> **Directions**:
Taking the entries below from the top, restate each line exactly and end with the line containing "Sort table by".

> **Saved entries**:
━━━
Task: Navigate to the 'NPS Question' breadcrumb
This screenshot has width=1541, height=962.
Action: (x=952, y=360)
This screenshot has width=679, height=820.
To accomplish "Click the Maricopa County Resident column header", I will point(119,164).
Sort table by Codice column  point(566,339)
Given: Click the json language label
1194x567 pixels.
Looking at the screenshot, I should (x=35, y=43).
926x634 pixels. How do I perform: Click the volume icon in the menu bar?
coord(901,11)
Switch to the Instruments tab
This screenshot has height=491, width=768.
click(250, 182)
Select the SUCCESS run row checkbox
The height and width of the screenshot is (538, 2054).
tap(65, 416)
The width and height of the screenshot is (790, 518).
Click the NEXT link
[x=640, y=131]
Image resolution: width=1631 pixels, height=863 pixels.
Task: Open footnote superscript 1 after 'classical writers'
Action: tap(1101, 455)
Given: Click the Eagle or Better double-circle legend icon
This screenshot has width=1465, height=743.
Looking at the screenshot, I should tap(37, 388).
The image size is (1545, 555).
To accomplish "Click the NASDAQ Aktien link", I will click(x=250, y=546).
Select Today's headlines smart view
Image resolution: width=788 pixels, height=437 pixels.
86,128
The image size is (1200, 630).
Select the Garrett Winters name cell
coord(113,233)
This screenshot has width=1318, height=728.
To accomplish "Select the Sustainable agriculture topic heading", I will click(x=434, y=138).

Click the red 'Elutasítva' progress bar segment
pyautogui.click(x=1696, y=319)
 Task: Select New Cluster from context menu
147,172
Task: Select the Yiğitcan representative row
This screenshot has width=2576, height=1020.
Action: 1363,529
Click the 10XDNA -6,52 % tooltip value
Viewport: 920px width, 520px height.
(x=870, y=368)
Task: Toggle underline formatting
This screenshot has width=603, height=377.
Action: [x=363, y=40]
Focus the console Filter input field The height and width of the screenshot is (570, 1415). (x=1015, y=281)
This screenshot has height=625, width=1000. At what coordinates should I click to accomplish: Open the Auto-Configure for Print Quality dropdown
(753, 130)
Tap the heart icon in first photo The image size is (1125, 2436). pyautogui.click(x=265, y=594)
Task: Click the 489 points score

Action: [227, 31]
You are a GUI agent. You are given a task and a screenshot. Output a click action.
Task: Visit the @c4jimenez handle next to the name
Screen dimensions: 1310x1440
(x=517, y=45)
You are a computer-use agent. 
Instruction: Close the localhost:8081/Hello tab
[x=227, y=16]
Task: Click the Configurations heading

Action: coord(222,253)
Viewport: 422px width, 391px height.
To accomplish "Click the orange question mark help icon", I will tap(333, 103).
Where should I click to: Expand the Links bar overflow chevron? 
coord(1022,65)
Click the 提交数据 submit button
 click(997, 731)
━━━
> **Solution**:
Task: Navigate to the 'NPS Question' breadcrumb
This screenshot has width=1541, height=962.
Action: (x=952, y=360)
This screenshot has width=679, height=820.
To accomplish "Click the Maricopa County Resident column header", I will point(119,164).
Sort table by Codice column  point(566,339)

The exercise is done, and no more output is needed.